Start of Excerpt

This Lady is finished in Nail Polish also . I don't do people well at all . One of my friends finished this very early Jimmy Flintstone casting for me . A Pretty "long tall woman in a Green Dress" . Also Depicted L/R is "Wild Bill Maverick" > Lil Red Wagon . Don Garlits > Swamp Rat ?? . I don't recall who #3 is . #4 is the Lady here .. Comments welcome . God Bless


----------



## Milton Fox Racing (May 27, 2014)

They all turned out well. The yellow lighting on the people are interesting - do you remember your light source?


----------



## dymaxion2 (Nov 14, 2021)

I used a Failing Didigital Camera at the Time . It was new in 2006 . These pics are from 2015 . I use a White Plastic Pail as the Background . A White Towel for the 'flooring' Kinda looks like snow ..lol . A small High Intensity Lamp (1980's Tech) just behind the Camera . While Directly Overhead , also Overhead Behind the Camera , 4 Energy Efficient (Mercury) Extended Life ?? Watt bulbs in two fixtures . Ceiling Fixtures with Circa 1992 Manufactured Housing Diffusers (covers or shades) . Some other Pics I have came out with the same Yellow effect . I really believe it had much to do with the Ambient Outside Sunlight . I like the pics . To me this seems to sharpen the Details . TY for asking and Comments .. Thanx


----------



## dymaxion2 (Nov 14, 2021)

End of Excerpt
Start of Provided information

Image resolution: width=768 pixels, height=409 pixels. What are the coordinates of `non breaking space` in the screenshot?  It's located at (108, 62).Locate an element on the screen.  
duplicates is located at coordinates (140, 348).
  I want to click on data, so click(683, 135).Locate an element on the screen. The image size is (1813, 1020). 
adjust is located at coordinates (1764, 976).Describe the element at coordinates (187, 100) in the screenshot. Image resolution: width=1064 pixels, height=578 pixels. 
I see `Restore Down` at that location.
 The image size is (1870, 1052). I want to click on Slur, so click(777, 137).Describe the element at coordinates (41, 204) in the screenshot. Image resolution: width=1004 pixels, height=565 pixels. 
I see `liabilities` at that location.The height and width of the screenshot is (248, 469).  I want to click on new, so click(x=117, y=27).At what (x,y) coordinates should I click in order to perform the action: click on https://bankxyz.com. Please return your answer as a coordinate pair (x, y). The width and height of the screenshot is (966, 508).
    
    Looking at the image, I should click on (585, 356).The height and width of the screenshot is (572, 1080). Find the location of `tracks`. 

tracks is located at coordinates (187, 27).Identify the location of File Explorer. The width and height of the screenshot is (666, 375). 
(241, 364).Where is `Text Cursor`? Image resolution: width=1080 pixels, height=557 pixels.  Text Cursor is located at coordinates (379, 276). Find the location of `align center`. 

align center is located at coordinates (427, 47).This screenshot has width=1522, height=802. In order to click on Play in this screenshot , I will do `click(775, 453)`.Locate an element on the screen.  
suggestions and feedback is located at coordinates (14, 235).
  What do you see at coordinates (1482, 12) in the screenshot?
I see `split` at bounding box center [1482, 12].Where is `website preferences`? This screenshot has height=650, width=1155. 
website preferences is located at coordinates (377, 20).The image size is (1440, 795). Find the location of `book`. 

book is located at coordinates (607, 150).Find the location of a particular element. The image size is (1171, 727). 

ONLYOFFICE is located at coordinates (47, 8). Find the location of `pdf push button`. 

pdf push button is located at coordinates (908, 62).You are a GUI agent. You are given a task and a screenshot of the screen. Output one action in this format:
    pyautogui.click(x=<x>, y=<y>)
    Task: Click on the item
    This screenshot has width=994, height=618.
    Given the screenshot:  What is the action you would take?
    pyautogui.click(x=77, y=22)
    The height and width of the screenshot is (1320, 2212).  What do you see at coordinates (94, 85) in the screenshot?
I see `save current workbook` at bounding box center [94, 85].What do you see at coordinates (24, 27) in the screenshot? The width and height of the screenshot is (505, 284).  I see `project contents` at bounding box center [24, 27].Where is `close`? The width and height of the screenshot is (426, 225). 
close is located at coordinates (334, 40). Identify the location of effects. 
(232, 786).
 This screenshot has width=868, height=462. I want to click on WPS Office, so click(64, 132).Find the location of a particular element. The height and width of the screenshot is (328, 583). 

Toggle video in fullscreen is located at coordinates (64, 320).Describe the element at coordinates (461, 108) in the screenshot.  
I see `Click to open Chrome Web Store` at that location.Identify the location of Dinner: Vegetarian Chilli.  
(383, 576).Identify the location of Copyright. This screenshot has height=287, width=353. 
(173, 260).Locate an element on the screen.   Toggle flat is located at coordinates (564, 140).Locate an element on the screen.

End of Provided information

• Given task 1: Reproduce the stretch of the forum thread from "This Lady is" through "your light source?" word for word.
• Given task 2:
Answer these questions from the forum thread:
(a) Who finished the very early Jimmy Flintstone casting?
(b) What did the poster use as the background for the photos?
(c) In what year was the camera new?
• Given task 3: Pick up the forum thread at the point where it stops and continue it.

• Answer 1:
This Lady is finished in Nail Polish also . I don't do people well at all . One of my friends finished this very early Jimmy Flintstone casting for me . A Pretty "long tall woman in a Green Dress" . Also Depicted L/R is "Wild Bill Maverick" > Lil Red Wagon . Don Garlits > Swamp Rat ?? . I don't recall who #3 is . #4 is the Lady here .. Comments welcome . God Bless


----------



## Milton Fox Racing (May 27, 2014)

They all turned out well. The yellow lighting on the people are interesting - do you remember your light source?

• Answer 2:
(a) One of the poster's friends.
(b) A white plastic pail.
(c) 2006.

• Answer 3:
dymaxion2 said:


> This 1957 Revelle Cadillac Seville Prototype SSP Re-pop circa 1990's was finished with Fingernail Polish in the Day . I did a color match using a Paint Chip Book Color Chart . . I added the Production ; Front Fender to Quarter Chrome Strip . As well as rhe Production Paint job . These all came equipped with Dual Srtripe White Walls . NOT Full White Walls depicted on this Replica . The Buyers demanded full White Walls for the Purchase to be final . IIRC , the Show Car Tries were changed out to reflect the demand of prospective Customers . "WHY SHOULD I PAY FULL PRICE FOR FULL WHITE WALLS . Then GET NOT FULL WHITEWALLS ?" At the time of my WIP on this one . No available documetation was available for color reference . Only BW pics we to be found . I coated it with Testor's Pro Master Modeler High Gloss Clear . The Stainless Roof quickly oxidized into a shade of Gunmetal . I am a nit picker , admittedly retentive Factory Stock Builder . I am not so happy with this one  .
> 
> This Lady is finished in Nail Polish also . I don't do people well at all . One of my friends finished this very early Jimmy Flintstone casting for me . A Pretty "long tall woman in a Green Dress" . Also Depicted L/R is "Wild Bill Maverick" > Lil Red Wagon . Don Garlits > Swamp Rat ?? . I don't recall who #3 is . #4 is the Lady here .. Comments welcome . God Bless


These are the rest of my population for lack of a Better Term . I have some more .. Enjoy .. Comments Welcome . God Bless


----------



## Milton Fox Racing (May 27, 2014)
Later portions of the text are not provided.